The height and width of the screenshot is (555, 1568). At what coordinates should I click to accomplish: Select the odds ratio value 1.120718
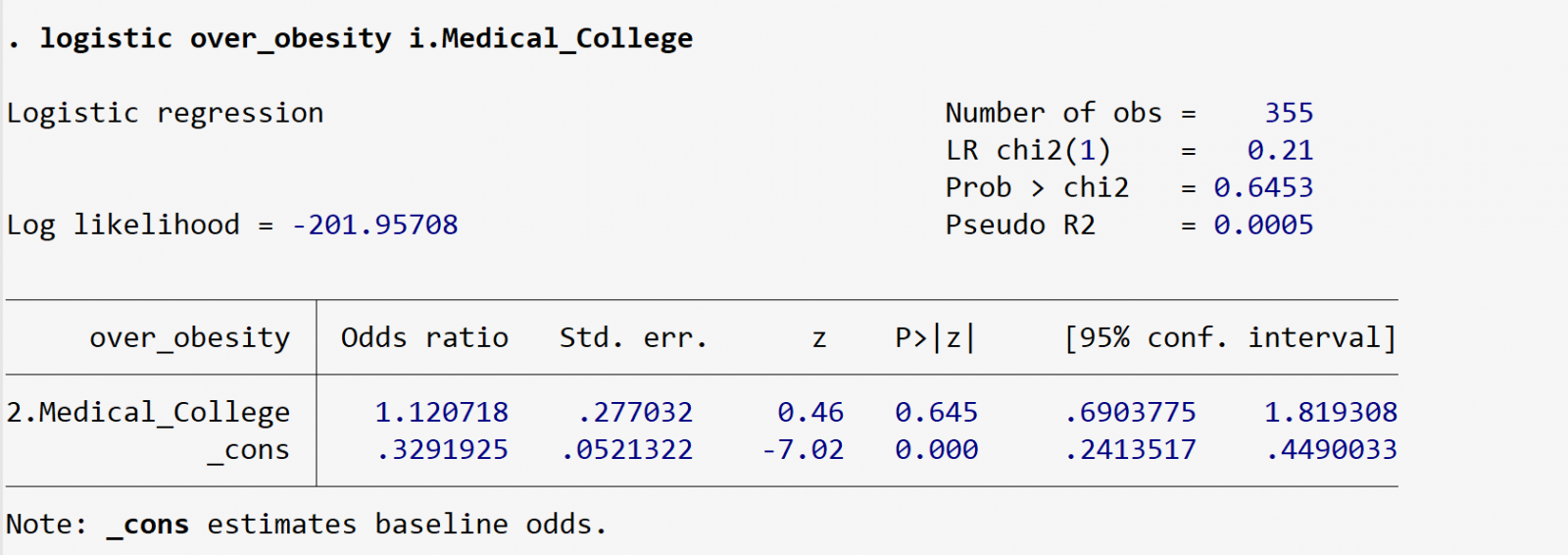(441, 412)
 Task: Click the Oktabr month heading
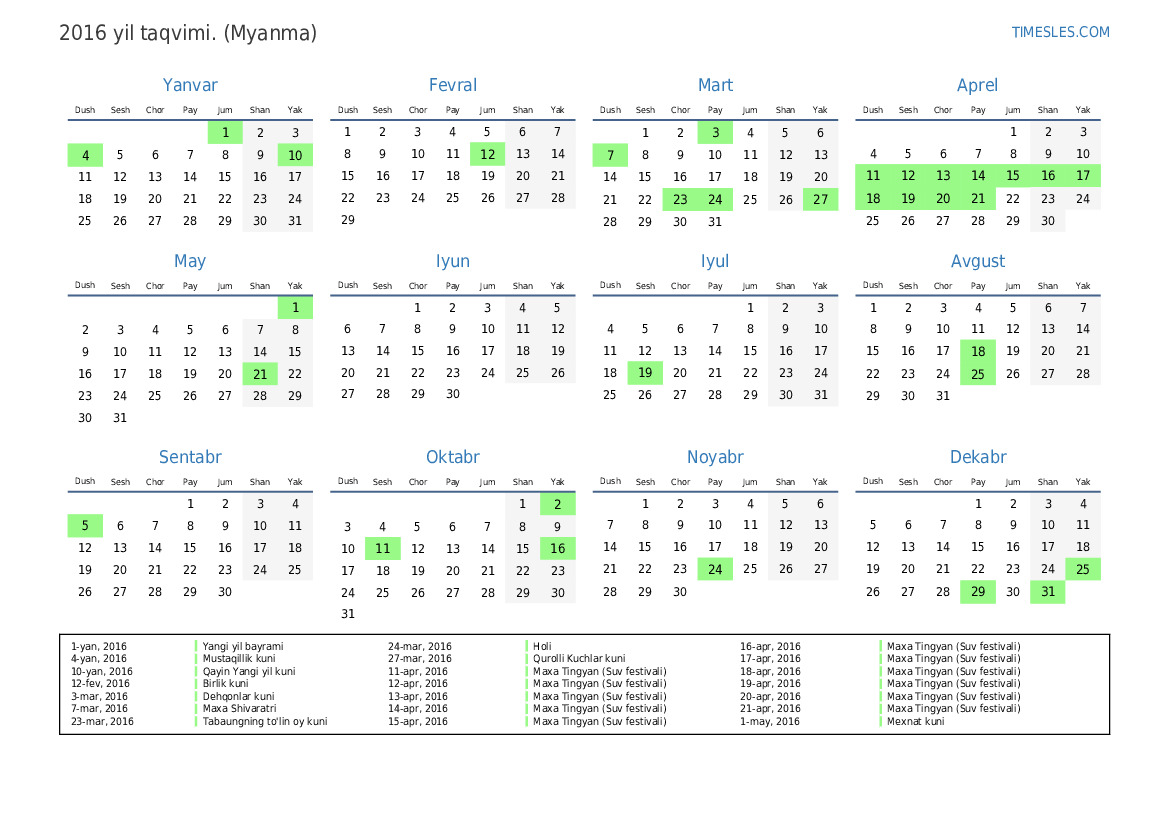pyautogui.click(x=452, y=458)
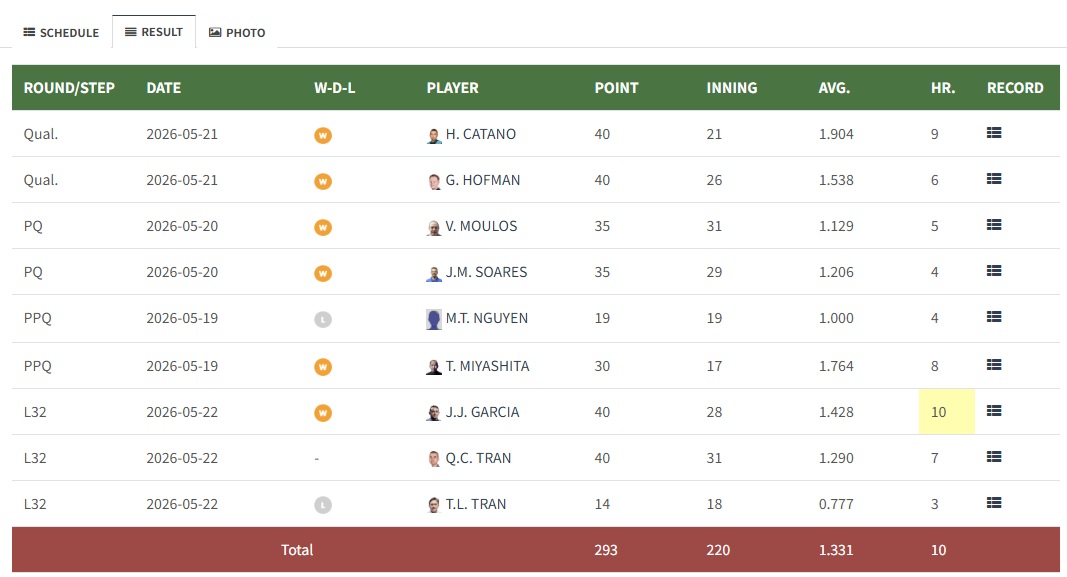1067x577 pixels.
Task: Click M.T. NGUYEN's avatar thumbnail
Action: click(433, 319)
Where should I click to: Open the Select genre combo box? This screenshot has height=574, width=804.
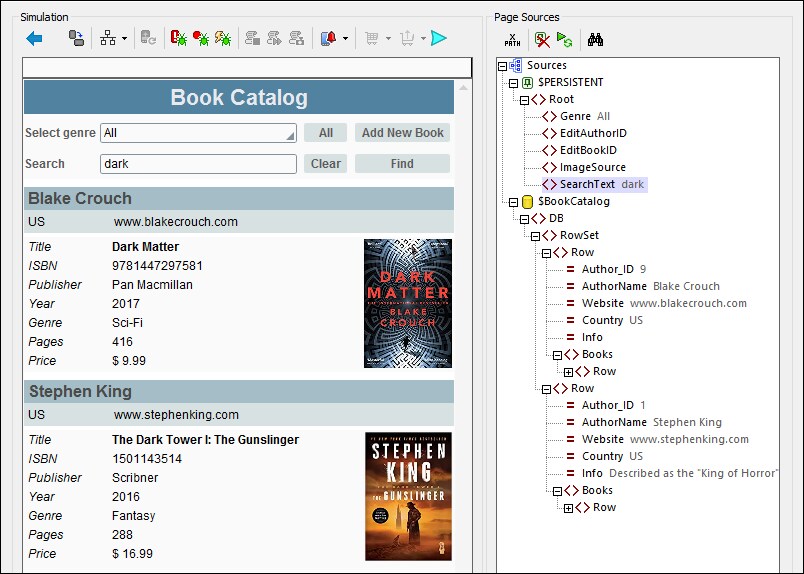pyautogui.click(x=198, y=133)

::::::::::

» **EXERCISE REQUIREMENTS**:
From the line that holds "Task: Click the Oktabr month heading" to the last line of the records, please copy each line exactly and nothing else. Pictures stay out.

» **RESPONSE BELOW**:
 Task: Click the Oktabr month heading
pyautogui.click(x=452, y=458)
1067x577 pixels.
Task: Click M.T. NGUYEN's avatar thumbnail
Action: click(433, 319)
Where should I click to: Open the Select genre combo box? This screenshot has height=574, width=804.
pyautogui.click(x=198, y=133)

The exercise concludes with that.